Las Películas Documentales.
Aproximaciones a la Realidad.

domingo, abril 13, 2008

Obra, tiempo, sangre

El Museo de Brooklyn, en Nueva York, ofrece hasta el día 15 de junio la exposición “Utagawa: Maestros del Grabado Japonés, 1770 – 1900”. Son 95 obras que atraviesan las tres centurias, hasta llegar a las obras de los no más ilustres, pero sí más famosos Utagawa Hiroshige, Utagawa Toyokuni, y Tsukioka Yoshitoshi.

Hiroshige - View from Massaki of Suijin Shrine, 1857. c. Brooklyn Museum.

Es un recorrido artístico por el tiempo, en el que ya en el último tercio del siglo XVIII, estos maestros de la pintura trabajaban el concepto de plano, de perspectiva, de protagonismo gestual; y ya en el siglo XX, las distintas capas de color que recogen la riqueza de vestimentas, movimiento, y luces.

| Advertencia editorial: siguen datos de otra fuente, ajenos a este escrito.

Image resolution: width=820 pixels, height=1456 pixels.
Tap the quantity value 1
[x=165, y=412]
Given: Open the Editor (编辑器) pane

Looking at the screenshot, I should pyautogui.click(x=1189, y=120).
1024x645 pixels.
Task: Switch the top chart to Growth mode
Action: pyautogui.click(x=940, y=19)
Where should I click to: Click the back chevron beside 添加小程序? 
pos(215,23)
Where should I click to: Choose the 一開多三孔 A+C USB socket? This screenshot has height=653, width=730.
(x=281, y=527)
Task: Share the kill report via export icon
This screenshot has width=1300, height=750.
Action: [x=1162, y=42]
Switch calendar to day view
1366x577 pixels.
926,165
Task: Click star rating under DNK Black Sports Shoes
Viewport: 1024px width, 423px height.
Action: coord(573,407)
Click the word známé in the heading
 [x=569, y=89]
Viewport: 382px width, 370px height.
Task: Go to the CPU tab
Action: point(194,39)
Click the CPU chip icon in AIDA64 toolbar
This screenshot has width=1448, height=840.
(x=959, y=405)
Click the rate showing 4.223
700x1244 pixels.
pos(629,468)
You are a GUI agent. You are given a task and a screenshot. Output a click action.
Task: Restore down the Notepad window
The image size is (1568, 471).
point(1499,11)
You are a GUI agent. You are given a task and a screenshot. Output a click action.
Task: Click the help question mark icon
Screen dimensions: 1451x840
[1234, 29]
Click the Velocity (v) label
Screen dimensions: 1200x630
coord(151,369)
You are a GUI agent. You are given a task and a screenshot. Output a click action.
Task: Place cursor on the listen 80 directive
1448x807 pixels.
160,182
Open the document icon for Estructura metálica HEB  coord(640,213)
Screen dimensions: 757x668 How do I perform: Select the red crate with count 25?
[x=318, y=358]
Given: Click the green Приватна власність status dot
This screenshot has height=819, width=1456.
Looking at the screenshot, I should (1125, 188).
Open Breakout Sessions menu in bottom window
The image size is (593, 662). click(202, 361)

Cómo leer una impresión japonesa. c. Brooklyn Museum. Pero además de ser documentos únicos de representación de una naturaleza y de una vida de otros tiempos y otros mundos, las pinturas son un homenaje al trabajo en sí, al amor al detalle, al cuidado por la belleza que sorprende en el valle más solitario, en el acantilado más furioso, y en el mercadillo más abigarrado. Horas y horas de trabajo, y de estudio de las posibilidades del color sobre una frágil lámina de papel en blanco.


En 2008, el artista norteamericano Jordan Eagles exhibe hasta el día 3 de mayo en la Merge Gallery de Nueva York su último trabajo. Eagles lleva casi una década utilizando sangre para su trabajo. Sangre esparcida, sangre contenida, cubierta con un cristal, en el que se refleja quien mira, y cuya visión se altera con los cambios de luz. Sangre agrietada en una gran gota, como las miles de calles que discurren paralelas unas veces, que se encuentran otras, en una gran ciudad. Pasión por la imagen. Huella de sangre.

UR4, de Jordan Eagles. c. Jordan Eagles.

El director Alan Berliner suele repetir en sus películas fotogramas de sus filmes anteriores, que versan sobre la familia, sobre su propia familia. Para él, estos fotogramas sacados de una película y colocados en la siguiente, son el ADN cinematográfico que circula por su forma de ver la realidad, hecha cine, según el paso del tiempo. Es una forma de entender la vida, o la única salida de darse uno mismo en lo que hace, o el descubrimiento de que la única manera de sobrevivir a lo que ocurre a nuestro alrededor es asimilar impactos a través del arte.